Houve algumas escaramuças’; perderam-se as colônias, fizeram-se acordos desastrosos, as classes sociais sofreram alguns abalos. Até parecia um novo dia, mas não, era outra treta a enganar o povo de novo.
O que realmente fez a diferença foi a entrada de Portugal para a União Europeia, ( EU) : abriram-se as fronteiras, saímos da clandestinidade, o nosso mundo vivia agora outra hora.
Ser português começou a valer a pena, cresceu a alma pequena. Ser português não é ser fraco não.
Mas os poderosos continuavam lá, o dinheiro que chegava para alavancar o progresso era fatiado, muito foi surrupiado, mas alguma coisa se fez: Auto estradas que começavam em Lisboa e chegavam no máximo a Braga, um pouco a Vila Real, ali era o fim da linha. Era também o fim da inserção, era preciso manter uma ou outra região longe da civilização. Afinal ainda vigora por lá aquela mentalidade de se manter no poder às custas de um povo que mal sabe ler.
Abriram-se algumas escolas secundárias, depois é sair dali, achar uma vaga em uma universidade ou prosseguir na saga do imigrante, isso está longe de acabar.
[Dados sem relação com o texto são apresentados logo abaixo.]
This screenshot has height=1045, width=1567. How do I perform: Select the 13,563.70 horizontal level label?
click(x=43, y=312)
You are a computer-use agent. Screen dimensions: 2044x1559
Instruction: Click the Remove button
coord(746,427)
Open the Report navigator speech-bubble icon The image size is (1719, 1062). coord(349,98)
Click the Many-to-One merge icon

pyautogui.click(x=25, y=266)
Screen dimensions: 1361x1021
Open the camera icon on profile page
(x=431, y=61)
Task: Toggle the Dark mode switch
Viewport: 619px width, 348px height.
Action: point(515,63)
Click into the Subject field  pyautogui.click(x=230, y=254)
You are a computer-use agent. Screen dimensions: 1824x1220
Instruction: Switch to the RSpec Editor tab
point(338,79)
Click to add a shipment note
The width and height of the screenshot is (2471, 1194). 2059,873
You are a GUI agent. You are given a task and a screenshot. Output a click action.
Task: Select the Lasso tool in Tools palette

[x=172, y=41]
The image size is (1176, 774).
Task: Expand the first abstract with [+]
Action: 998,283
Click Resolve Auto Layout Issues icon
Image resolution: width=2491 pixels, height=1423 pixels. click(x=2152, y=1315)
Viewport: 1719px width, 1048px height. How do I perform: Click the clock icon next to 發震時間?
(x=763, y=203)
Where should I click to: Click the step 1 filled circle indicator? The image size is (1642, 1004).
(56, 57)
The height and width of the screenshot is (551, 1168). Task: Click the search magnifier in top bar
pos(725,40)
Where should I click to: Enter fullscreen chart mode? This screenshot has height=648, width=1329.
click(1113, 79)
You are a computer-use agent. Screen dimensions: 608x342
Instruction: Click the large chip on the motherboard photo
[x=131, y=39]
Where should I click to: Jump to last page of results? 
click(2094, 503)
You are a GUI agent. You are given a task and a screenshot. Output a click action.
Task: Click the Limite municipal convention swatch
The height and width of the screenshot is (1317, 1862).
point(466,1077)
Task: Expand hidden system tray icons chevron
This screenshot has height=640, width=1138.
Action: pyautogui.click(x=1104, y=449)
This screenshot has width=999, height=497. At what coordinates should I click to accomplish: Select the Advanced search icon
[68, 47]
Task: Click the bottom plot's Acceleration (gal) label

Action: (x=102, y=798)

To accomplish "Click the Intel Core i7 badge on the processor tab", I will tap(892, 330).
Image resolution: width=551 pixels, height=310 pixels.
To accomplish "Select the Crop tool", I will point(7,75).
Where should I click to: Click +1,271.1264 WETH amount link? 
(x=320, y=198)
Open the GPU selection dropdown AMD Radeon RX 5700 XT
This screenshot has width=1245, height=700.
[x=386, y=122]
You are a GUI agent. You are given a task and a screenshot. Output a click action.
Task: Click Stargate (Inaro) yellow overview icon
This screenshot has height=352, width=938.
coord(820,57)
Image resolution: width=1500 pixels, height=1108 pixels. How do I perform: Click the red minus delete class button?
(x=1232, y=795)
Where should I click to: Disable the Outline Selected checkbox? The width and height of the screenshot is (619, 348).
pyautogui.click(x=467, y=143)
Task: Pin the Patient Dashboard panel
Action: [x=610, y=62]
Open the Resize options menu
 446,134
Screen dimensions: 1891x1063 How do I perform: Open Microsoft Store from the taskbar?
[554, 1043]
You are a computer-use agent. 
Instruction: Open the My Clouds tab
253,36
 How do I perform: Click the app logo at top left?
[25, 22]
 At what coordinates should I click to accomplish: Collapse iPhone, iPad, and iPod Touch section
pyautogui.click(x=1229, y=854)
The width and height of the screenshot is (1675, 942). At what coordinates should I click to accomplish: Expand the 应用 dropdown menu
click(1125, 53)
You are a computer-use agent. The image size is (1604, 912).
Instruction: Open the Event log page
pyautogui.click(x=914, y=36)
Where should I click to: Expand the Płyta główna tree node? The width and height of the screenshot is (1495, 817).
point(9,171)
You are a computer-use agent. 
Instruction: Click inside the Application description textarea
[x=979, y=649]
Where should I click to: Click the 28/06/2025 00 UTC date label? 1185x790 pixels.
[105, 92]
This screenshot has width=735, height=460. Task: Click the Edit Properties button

Então o que é ser português agora?
Difícil achar palavras: uma alma aventureira, um corpo rasgado, remendado que eu defino assim:
Quando imigrante me tornei
metade de mim fiquei
Foi-se embora a ousadia
a vontade que sentia
A alma que tanto sonhou
pela metade ficou
e a metade que restou
já nem sabe quem eu sou .
Esquerda! Direita! Em Portugal tanto faz, são farinha do mesmo saco. Cada um puxando a sardinha melhor para o seu prato, e vendendo o melhor de Portugal . Bem vendido, mal vendido tanto faz o que importa é a propina, o que chega por baixo do pano direto para o bolso do figurão. A culpa nunca foi só do Salazar, era desses figurões que queriam mandar mais do que o Salazar e ainda continuam por lá a mandar. Muita coisa mudou sim, mas a principal mudança foi o povo a bater em retirada.
Um rei só é forte quando tem a seus pés um povo que o obedece até à morte.
Esse povo vaga pelo seu deserto, apátridas sem filiação. Mesmo assim são eles os guardiões da tradição.
Querem saber o que é ser português?
perguntem aos filhos da diáspora.
Que força estranha! Que alma tamanha essa gente tem. Portugal vai ficar a ver navios enquanto não for capaz de aproveitar bem a força que este povo tem.